Sunday, October 15, 2006

Musica Antiqua Koln

Me, various members of my extended family had to privilege of attending Musica Antiqua Koln's concert in Singapore at Victoria Concert Hall last Thursday evening. It turned out to be a superb performance of baroque period music by a quintet of 2 violins, 1 cello, 1 double bass and a harpsichord. The harpsichord was what I liked best because it is rarely heard in performance in Singapore. As a little aside, my friend who was from the organising team that brought them into Singapore, has the task of transporting this harpsichord up to Macau for the concert there this Sunday.

I have to confess, that I have a very narrow band of classical music that I like and will listen to, and an even narrower band of tolerance for live performances. I do not have a particularly sensitive ear for classical music. And I was never a very good music students particularly at composing. While doing music exams, the part I I knew I had no clue at was composing a few small bars...I would simply put notes together almost at random and hope that my music teacher would declare it music. Fortunately for me, most of the other parts of the exam were very analytical so I could get past those as a swot.

The one great classical composer that I do understand to some degree however, is JS Bach. For some reason I react to him as I do to virtually no other composer and I am very particular about intepretations of his works as a result. To me, his music has an undertone which is always there of the joy of creation. It is for me a deeply catholic work, written by a man who understood the deep stability of creation being held lovingly in God's hand. I hear it most clearly in his smaller pieces...pieces that were written not as large orchestral pieces but small groups or even just the one player. I hear it in his brandenbery concertos, in the inventions, in the concertos etc. I think it is because I tend to like smaller groups of people in general. I love Glenn Gould and yes, I can hear him humming in some of the recordings.
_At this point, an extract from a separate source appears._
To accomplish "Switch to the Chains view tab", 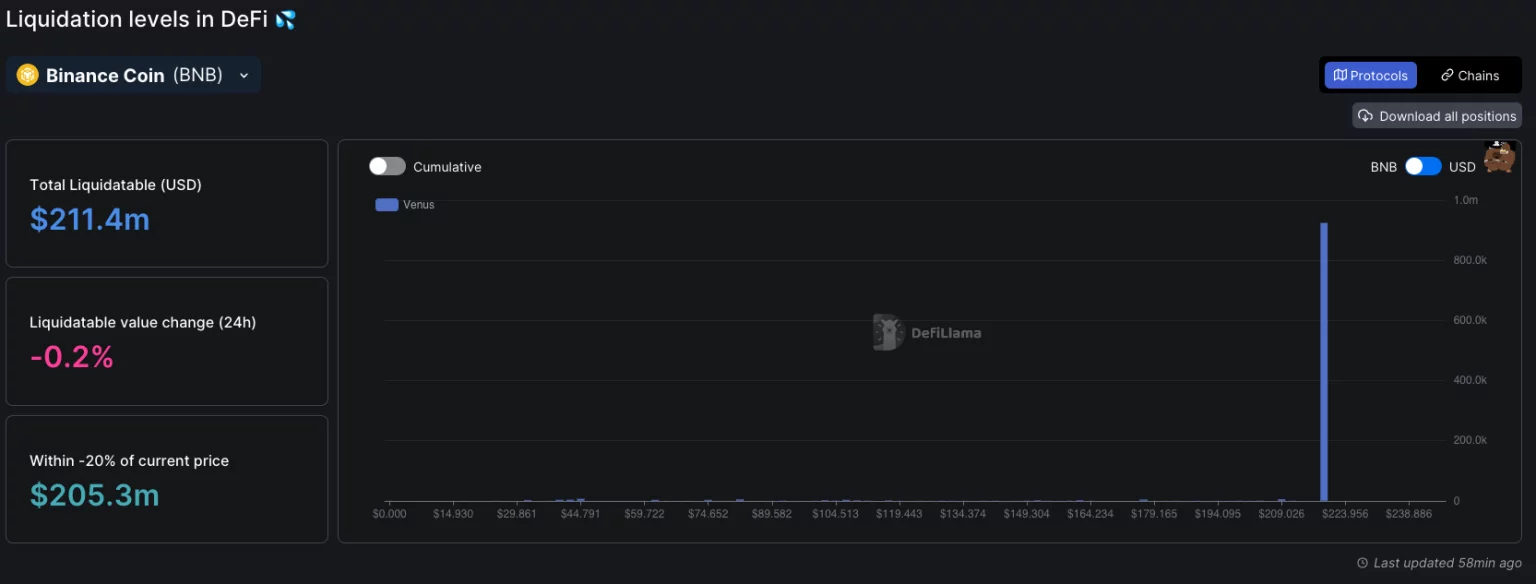I will tap(1469, 75).
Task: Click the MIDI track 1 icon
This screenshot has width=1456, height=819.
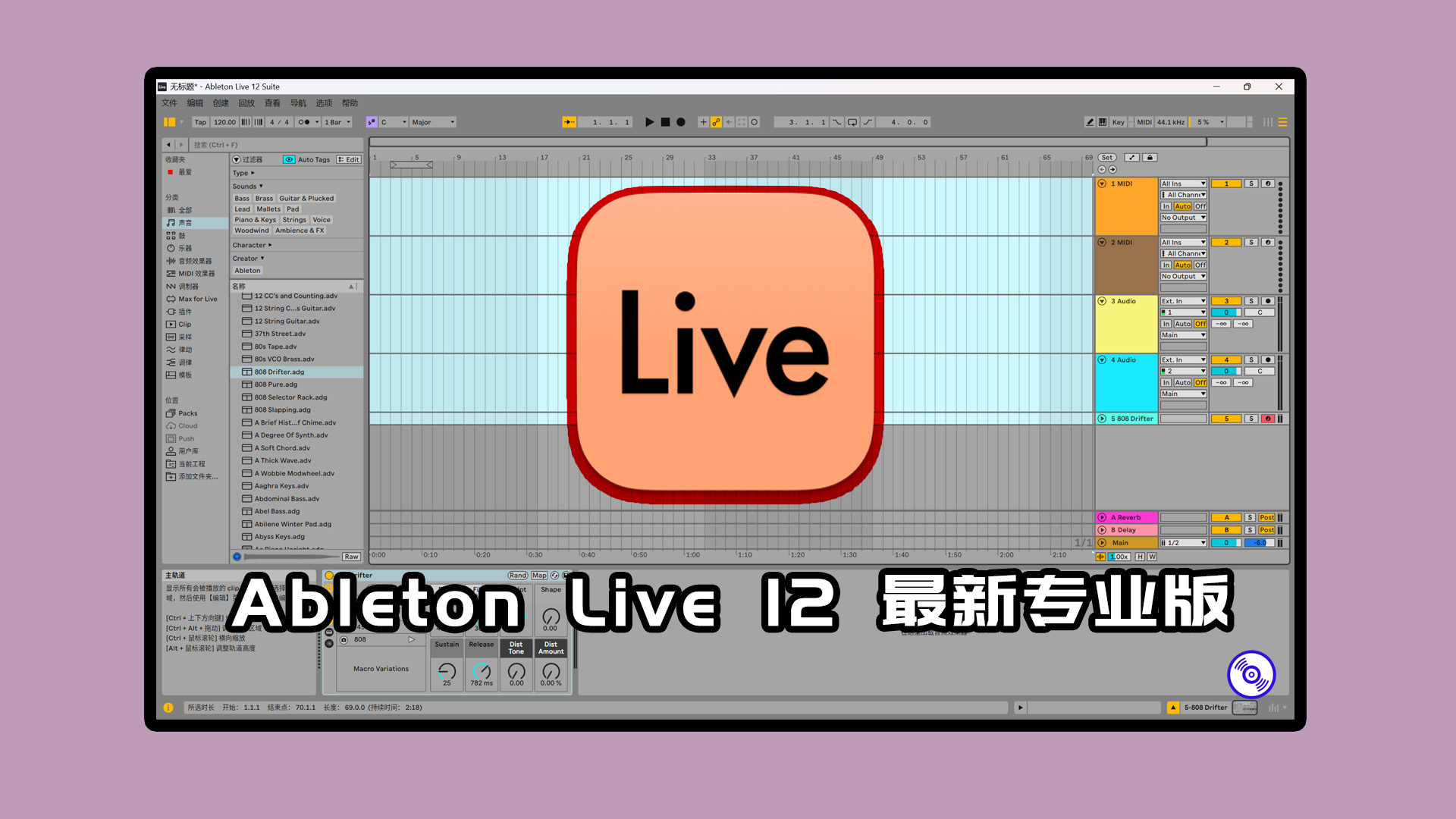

The musica antiqua koln's performance was technically superb as I would have expected. And I predictably reacted best to the Bach pieces. Nevertheless, I think in order for me to fully appreciate their intepretations of Bach, I might have to listen to some of their recordings. Somehow I find I'm a lot more sensitive to recorded music. Perhaps it is simply because I need more time to decide whether or not a piece will really grow on me or not. But yes, Bach has been with me since childhood listenings of Walter (now Wendy)Carlos on the Moog synthesizer on a vinyl LP. I have listened to that umpteen times and it was with regret that i realise that the new recordings on the supposedly improved moog synthesizer do not somehow have the same emotional depth of intepretation despite the new sounds.

Reactions from my family to it varied: for some, like my 7 year old nephew it was their first time ever hearing a chamber group live. Worth at least that experience and I actually rather suspect he has probably a better sensitivity to music than I do since although he looked like he slept through the second half, he came out with some intelligent comments on it the day after.

To those who are interested, this is the link to Antiqua Musica Koln's site
http://www.musica-antiqua-koeln.de/

1 comment:

Katong Gal said...

I heard about the concert - guess I would hv attended it if I was in the country.

Yes, agree that Bach is indeed joy to listen to. Also enjoyed playing Bach esp his preludes and fugues (altho I found some of these pretty difficult).

Have you read Vikram Seth's "Equal Music"? One theme is about musicians and their relationship with their music. Bach and the Art of Fugue guest star.